------ EXTRACTED DATA

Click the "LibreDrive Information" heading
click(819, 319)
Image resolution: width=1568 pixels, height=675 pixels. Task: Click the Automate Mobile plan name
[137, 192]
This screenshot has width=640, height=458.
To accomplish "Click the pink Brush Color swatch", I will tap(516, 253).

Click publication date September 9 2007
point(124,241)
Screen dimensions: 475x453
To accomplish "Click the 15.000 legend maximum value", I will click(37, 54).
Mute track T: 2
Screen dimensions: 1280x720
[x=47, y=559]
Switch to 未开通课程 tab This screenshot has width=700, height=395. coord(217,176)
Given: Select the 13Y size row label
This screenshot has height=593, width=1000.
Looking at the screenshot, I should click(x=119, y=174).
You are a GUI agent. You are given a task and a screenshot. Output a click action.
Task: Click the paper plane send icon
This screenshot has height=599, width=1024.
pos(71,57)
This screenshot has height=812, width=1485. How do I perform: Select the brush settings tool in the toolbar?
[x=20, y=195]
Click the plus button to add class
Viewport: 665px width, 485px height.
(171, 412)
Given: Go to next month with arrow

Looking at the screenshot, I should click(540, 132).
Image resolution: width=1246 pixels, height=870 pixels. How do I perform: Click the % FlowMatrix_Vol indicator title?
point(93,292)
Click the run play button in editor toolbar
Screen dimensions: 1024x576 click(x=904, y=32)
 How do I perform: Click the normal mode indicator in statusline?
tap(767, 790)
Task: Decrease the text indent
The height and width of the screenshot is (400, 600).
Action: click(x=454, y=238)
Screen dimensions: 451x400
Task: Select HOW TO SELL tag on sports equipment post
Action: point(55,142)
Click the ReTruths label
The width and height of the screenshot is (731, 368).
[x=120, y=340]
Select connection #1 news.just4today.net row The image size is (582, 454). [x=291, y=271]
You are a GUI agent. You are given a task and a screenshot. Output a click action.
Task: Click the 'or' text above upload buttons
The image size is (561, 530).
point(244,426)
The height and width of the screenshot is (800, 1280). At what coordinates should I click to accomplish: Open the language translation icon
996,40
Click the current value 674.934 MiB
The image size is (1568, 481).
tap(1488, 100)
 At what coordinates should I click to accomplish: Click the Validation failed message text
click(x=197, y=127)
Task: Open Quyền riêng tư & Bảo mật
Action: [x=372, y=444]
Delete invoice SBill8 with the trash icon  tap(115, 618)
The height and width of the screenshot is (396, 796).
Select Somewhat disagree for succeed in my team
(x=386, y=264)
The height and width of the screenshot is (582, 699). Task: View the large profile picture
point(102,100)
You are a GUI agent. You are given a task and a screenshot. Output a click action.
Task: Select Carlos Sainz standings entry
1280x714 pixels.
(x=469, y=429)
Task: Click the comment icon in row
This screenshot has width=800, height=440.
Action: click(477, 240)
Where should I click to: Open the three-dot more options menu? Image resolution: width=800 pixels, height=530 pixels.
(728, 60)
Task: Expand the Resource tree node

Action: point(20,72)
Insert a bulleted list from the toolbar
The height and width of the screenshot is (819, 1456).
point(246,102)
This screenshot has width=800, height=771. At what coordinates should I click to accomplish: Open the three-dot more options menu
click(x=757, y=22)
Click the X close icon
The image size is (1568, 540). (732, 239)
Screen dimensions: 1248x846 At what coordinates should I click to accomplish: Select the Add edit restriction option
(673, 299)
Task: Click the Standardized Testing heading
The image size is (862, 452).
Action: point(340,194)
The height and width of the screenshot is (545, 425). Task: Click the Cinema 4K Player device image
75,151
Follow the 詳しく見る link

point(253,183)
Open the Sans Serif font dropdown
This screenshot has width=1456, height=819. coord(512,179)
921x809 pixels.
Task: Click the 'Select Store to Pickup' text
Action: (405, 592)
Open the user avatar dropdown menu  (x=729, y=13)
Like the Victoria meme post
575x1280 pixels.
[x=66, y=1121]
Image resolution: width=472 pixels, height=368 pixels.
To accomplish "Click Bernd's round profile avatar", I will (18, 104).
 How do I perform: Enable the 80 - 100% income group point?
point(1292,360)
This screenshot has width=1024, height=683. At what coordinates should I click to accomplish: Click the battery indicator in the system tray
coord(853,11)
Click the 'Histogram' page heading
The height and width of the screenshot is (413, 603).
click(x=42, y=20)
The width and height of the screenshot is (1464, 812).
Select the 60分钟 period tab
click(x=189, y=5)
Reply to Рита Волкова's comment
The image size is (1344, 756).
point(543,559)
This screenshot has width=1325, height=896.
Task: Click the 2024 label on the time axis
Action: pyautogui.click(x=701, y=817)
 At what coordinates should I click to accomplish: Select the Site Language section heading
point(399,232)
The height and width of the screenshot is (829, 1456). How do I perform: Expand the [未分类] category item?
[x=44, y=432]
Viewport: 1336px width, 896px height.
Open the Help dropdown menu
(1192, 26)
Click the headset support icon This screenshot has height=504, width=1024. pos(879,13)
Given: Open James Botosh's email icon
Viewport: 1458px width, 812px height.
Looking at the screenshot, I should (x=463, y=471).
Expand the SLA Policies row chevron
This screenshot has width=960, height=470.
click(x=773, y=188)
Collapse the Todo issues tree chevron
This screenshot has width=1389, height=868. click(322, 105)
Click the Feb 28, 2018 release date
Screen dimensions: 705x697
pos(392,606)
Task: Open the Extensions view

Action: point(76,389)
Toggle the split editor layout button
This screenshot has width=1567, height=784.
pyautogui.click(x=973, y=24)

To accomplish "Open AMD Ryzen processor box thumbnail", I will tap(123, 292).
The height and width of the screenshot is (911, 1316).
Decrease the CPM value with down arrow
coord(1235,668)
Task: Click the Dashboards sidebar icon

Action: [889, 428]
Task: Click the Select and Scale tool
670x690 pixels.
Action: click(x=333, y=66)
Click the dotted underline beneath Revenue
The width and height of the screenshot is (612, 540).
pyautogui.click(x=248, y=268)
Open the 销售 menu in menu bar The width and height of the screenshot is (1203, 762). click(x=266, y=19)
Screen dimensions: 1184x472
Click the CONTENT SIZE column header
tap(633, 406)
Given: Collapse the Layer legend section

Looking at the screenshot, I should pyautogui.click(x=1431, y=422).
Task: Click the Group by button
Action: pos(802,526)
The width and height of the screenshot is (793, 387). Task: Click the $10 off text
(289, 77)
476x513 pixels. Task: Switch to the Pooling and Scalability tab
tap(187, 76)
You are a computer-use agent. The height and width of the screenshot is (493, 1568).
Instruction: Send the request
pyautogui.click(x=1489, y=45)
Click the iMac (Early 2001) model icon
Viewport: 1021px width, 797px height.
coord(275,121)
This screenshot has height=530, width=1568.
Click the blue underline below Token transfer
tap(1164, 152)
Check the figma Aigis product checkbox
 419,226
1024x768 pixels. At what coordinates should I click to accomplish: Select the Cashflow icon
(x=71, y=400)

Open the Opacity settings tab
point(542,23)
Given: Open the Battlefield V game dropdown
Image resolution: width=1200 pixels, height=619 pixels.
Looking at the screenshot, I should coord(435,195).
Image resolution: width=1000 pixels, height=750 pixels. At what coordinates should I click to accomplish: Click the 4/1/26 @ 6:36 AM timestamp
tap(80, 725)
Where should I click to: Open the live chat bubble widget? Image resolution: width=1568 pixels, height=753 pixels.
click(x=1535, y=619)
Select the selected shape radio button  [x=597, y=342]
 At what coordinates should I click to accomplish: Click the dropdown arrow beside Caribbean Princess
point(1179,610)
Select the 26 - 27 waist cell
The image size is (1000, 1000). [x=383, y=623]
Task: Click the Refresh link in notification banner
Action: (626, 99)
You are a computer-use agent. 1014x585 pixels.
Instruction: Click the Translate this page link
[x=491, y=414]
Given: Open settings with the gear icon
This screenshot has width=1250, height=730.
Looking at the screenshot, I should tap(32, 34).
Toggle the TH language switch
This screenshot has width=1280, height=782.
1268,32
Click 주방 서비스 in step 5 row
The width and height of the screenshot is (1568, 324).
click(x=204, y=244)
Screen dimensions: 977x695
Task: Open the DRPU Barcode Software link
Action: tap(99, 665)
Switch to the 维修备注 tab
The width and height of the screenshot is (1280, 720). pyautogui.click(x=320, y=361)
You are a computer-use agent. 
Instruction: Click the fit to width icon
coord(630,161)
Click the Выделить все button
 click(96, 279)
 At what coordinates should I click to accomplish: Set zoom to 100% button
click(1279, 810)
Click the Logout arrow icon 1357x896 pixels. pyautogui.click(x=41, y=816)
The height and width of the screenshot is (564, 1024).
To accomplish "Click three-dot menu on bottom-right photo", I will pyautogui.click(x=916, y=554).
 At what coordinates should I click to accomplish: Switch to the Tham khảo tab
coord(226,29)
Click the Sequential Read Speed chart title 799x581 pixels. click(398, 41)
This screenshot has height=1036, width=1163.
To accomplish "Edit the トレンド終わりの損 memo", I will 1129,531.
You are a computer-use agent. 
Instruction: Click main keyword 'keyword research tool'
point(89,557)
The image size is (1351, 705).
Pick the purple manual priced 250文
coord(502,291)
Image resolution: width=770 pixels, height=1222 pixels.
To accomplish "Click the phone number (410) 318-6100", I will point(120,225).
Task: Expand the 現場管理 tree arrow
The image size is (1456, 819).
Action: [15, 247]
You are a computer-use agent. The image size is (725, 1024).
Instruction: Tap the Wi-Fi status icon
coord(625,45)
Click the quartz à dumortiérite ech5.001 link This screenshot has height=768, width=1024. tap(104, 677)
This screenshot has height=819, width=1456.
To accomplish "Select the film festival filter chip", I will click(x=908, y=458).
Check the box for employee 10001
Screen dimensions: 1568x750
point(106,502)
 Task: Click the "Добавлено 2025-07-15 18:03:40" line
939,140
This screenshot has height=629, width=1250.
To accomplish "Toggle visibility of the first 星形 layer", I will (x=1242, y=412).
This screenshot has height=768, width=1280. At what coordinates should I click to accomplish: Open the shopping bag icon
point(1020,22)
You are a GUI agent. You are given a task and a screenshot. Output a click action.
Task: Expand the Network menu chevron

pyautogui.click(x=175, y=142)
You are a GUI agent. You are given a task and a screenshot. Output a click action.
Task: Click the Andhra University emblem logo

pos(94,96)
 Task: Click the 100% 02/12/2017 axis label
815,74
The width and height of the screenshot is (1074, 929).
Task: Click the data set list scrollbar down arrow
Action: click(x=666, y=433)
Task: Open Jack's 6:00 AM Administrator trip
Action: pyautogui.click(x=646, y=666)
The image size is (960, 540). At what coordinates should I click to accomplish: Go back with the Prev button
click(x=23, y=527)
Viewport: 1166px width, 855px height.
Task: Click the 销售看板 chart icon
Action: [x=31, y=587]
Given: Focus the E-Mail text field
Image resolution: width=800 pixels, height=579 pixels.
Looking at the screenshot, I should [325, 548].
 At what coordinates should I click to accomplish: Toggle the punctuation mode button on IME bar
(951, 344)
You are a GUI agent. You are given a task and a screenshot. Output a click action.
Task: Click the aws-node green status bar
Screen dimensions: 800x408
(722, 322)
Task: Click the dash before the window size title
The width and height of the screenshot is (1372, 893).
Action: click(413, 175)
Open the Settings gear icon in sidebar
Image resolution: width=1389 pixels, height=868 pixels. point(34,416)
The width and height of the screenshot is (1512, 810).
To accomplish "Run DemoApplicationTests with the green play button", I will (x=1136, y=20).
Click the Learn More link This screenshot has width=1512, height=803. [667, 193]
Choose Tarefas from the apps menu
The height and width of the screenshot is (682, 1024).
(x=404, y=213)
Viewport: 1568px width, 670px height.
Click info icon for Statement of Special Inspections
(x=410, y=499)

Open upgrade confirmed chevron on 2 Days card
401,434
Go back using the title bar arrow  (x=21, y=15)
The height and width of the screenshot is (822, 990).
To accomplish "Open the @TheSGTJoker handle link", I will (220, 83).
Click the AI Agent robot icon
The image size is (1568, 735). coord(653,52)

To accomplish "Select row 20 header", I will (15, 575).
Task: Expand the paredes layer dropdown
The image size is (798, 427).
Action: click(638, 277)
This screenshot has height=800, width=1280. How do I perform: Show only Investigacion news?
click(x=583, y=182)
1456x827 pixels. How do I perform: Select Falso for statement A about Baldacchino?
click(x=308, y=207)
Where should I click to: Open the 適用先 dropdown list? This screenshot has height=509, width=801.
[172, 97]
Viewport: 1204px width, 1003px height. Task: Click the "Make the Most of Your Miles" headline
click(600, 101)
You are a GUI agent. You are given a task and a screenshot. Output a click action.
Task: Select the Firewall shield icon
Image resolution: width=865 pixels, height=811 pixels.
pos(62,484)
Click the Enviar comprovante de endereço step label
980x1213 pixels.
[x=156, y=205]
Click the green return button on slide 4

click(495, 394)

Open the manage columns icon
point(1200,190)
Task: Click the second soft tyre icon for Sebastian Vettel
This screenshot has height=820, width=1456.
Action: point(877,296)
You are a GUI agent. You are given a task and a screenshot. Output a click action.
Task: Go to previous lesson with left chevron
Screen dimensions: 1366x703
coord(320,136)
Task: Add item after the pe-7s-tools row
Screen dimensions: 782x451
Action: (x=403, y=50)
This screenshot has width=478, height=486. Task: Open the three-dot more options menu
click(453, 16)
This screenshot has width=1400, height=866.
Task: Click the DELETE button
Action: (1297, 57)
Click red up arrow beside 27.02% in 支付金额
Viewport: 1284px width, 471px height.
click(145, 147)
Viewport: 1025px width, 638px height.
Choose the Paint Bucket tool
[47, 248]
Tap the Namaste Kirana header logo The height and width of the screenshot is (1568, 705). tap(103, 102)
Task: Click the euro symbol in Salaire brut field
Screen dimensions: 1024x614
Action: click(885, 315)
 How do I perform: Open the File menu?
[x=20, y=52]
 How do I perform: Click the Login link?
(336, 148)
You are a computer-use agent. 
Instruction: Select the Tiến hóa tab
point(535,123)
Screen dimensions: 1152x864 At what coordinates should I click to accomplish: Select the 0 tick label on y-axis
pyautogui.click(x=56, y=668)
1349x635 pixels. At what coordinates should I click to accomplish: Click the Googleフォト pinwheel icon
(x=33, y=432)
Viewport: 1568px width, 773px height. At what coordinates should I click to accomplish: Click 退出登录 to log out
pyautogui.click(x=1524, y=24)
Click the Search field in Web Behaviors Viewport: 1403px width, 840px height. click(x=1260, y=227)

------------

__DIRECTIONS FOR THIS TASK__: Put the records starting at the line containing "Check the box for employee 10001" and ending at the line containing "Action: pyautogui.click(x=646, y=666)" into a JSON list of strings, one string per line, leaving out blank lines.

__TASK ANSWER__:
[
  "Check the box for employee 10001",
  "Screen dimensions: 1568x750",
  "point(106,502)",
  " Task: Click the \"Добавлено 2025-07-15 18:03:40\" line",
  "939,140",
  "This screenshot has height=629, width=1250.",
  "To accomplish \"Toggle visibility of the first 星形 layer\", I will (x=1242, y=412).",
  "This screenshot has height=768, width=1280. At what coordinates should I click to accomplish: Open the shopping bag icon",
  "point(1020,22)",
  "You are a GUI agent. You are given a task and a screenshot. Output a click action.",
  "Task: Expand the Network menu chevron",
  "pyautogui.click(x=175, y=142)",
  "You are a GUI agent. You are given a task and a screenshot. Output a click action.",
  "Task: Click the Andhra University emblem logo",
  "pos(94,96)",
  " Task: Click the 100% 02/12/2017 axis label",
  "815,74",
  "The width and height of the screenshot is (1074, 929).",
  "Task: Click the data set list scrollbar down arrow",
  "Action: click(x=666, y=433)",
  "Task: Open Jack's 6:00 AM Administrator trip",
  "Action: pyautogui.click(x=646, y=666)"
]